[Start of section]
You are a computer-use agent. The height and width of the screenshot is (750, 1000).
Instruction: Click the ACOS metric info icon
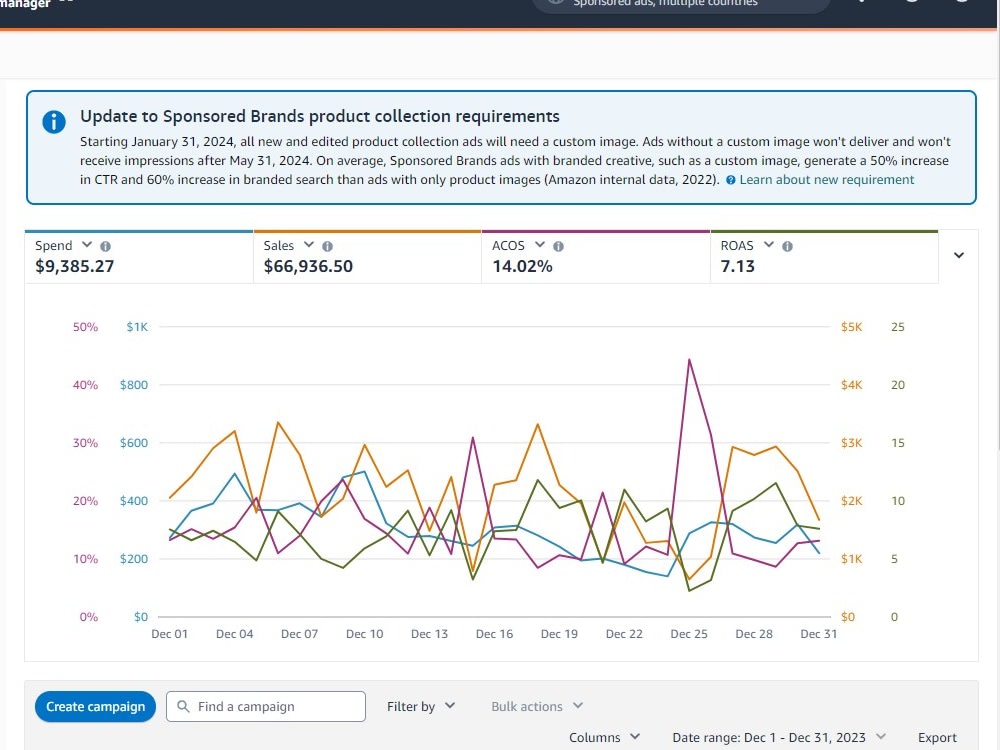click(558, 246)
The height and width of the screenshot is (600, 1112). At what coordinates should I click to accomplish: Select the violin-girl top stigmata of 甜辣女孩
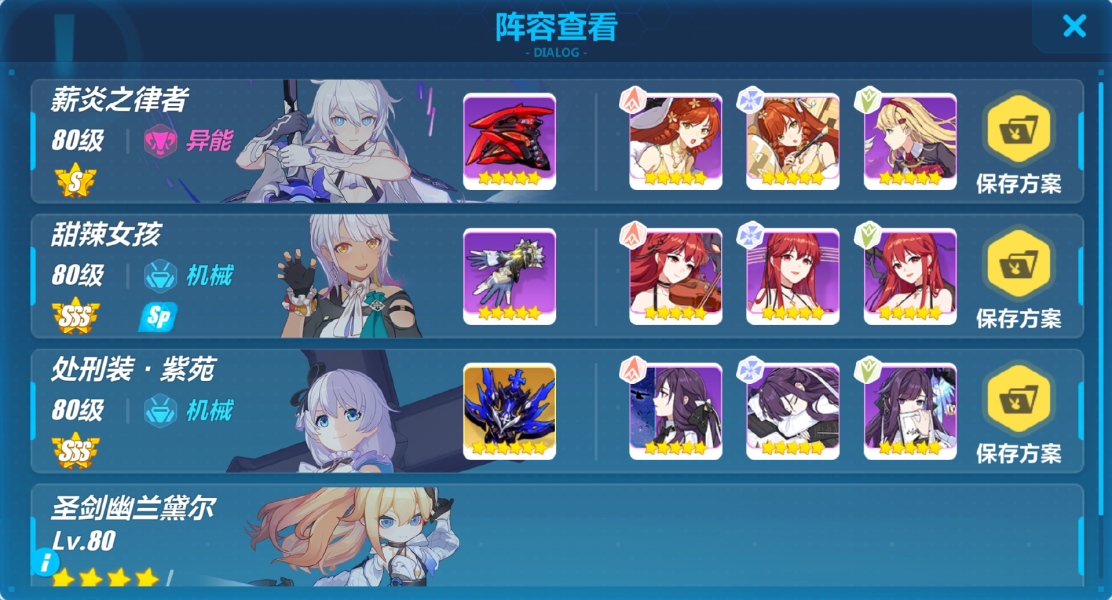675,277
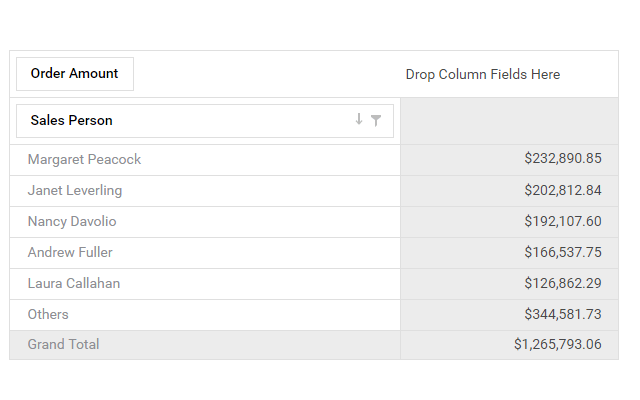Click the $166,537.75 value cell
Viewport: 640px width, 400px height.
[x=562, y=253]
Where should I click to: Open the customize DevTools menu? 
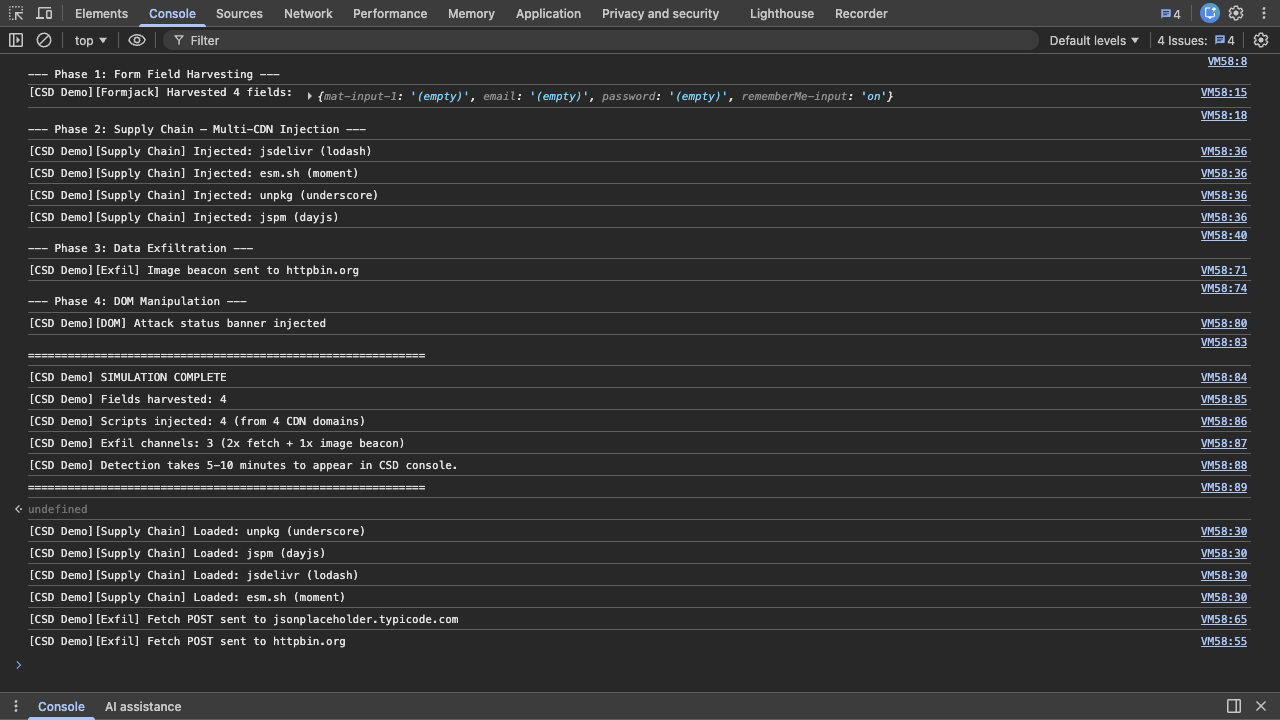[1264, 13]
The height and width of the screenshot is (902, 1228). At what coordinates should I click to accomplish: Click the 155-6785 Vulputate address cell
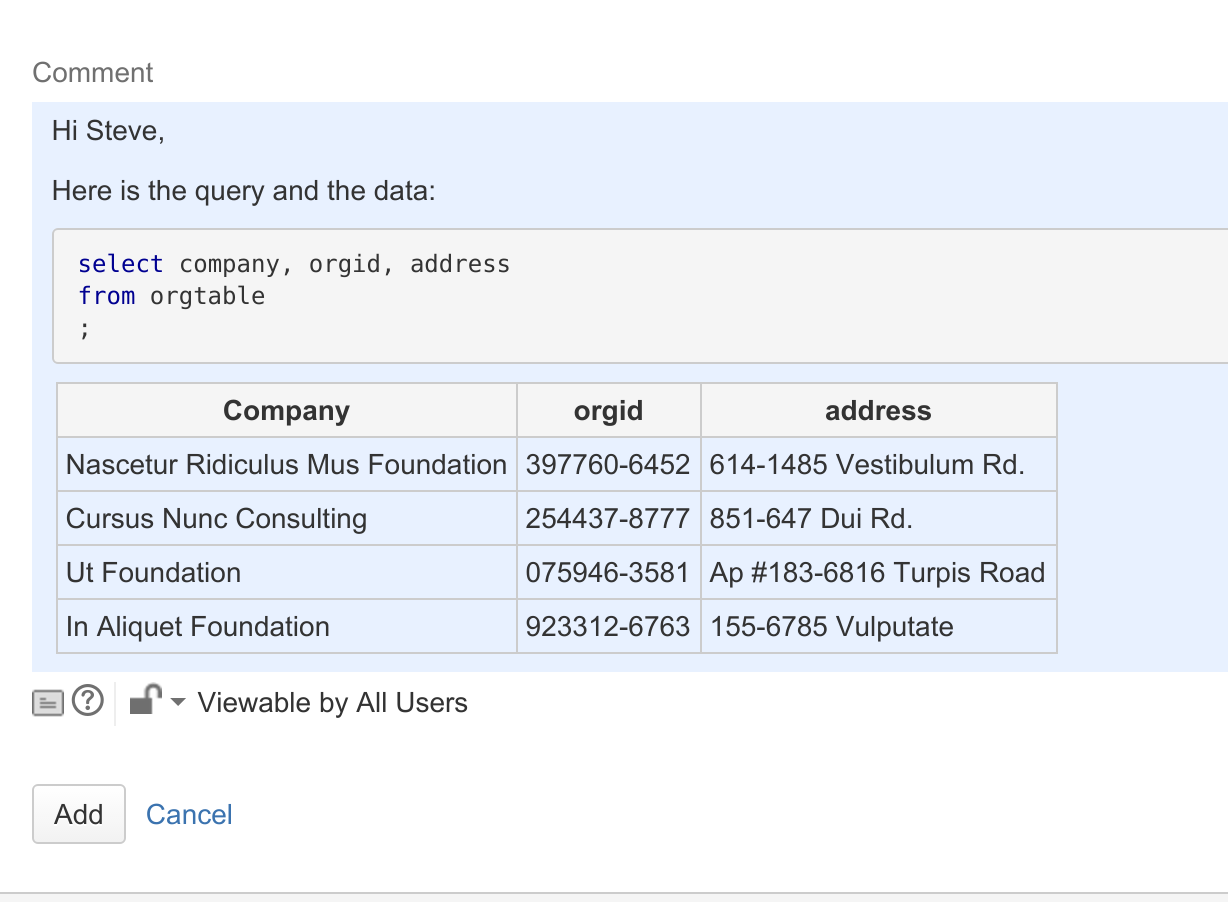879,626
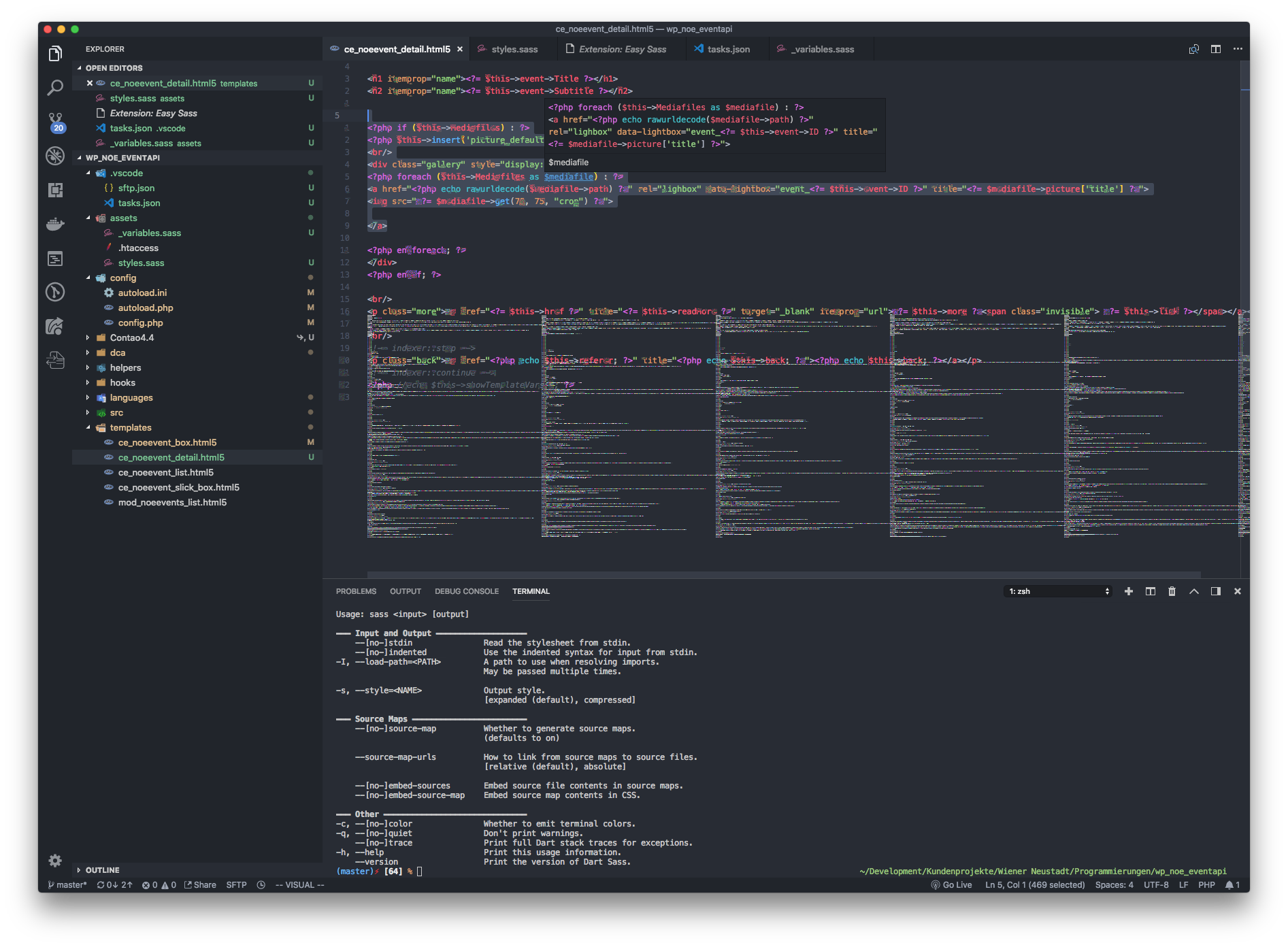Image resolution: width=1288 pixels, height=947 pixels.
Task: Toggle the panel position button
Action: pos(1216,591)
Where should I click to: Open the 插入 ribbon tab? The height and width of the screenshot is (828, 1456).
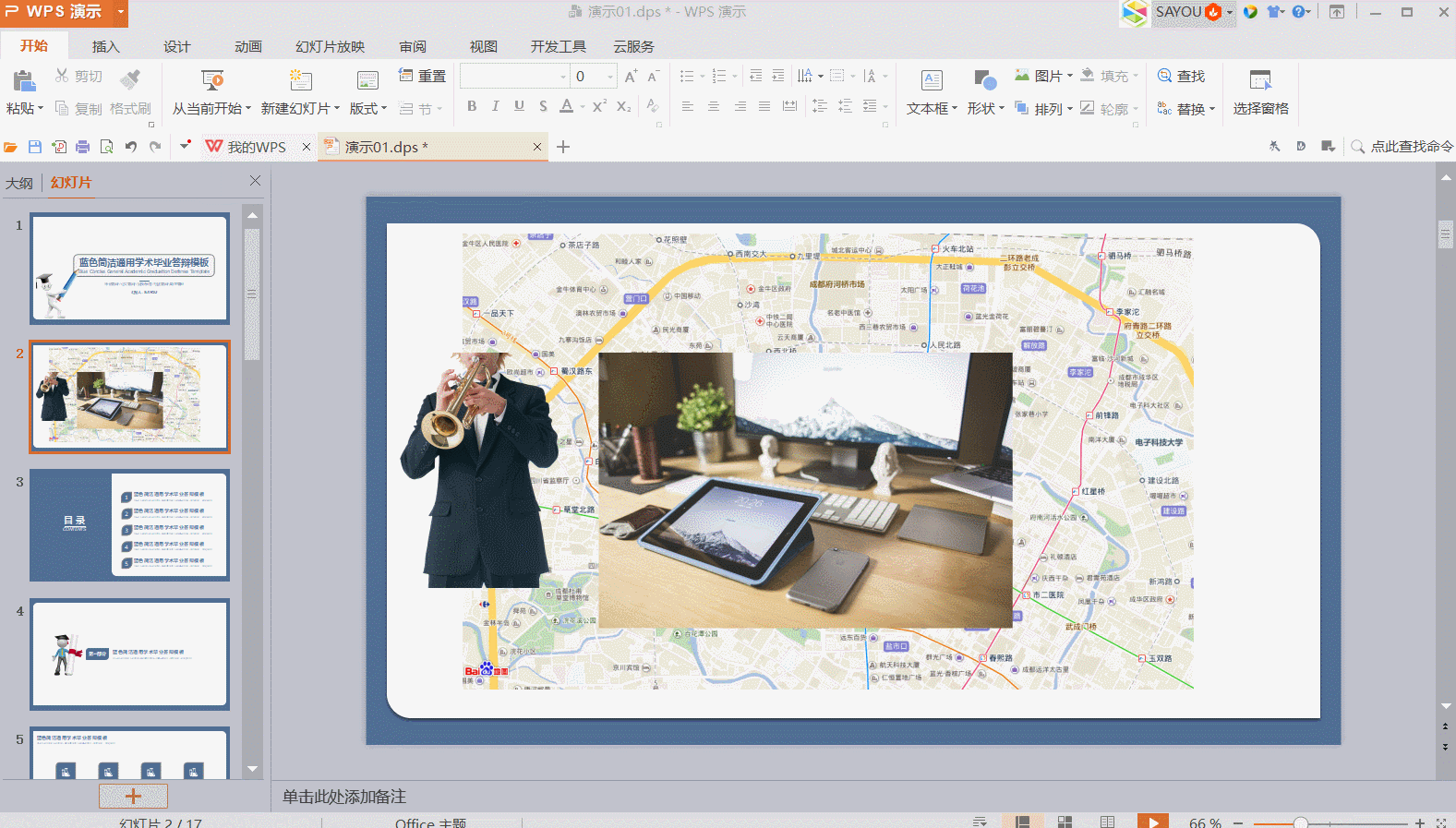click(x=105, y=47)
[End of section]
■ DIRECTIONS ■
Transcribe all of the material exactly, leaving out whatever pictures it contains.

■ RESPONSE ■
You are a computer-use agent. The height and width of the screenshot is (750, 1000).
Instruction: Click the ACOS metric info icon
click(558, 246)
The height and width of the screenshot is (600, 1112). At what coordinates should I click to accomplish: Select the violin-girl top stigmata of 甜辣女孩
675,277
Click the $166,537.75 value cell
Viewport: 640px width, 400px height.
[x=562, y=253]
Where should I click to: Open the customize DevTools menu? 
[1264, 13]
The height and width of the screenshot is (902, 1228). At what coordinates should I click to accomplish: Click the 155-6785 Vulputate address cell
879,626
Image resolution: width=1288 pixels, height=947 pixels.
Task: Toggle the panel position button
Action: pos(1216,591)
Where should I click to: Open the 插入 ribbon tab? The height and width of the screenshot is (828, 1456).
click(x=105, y=47)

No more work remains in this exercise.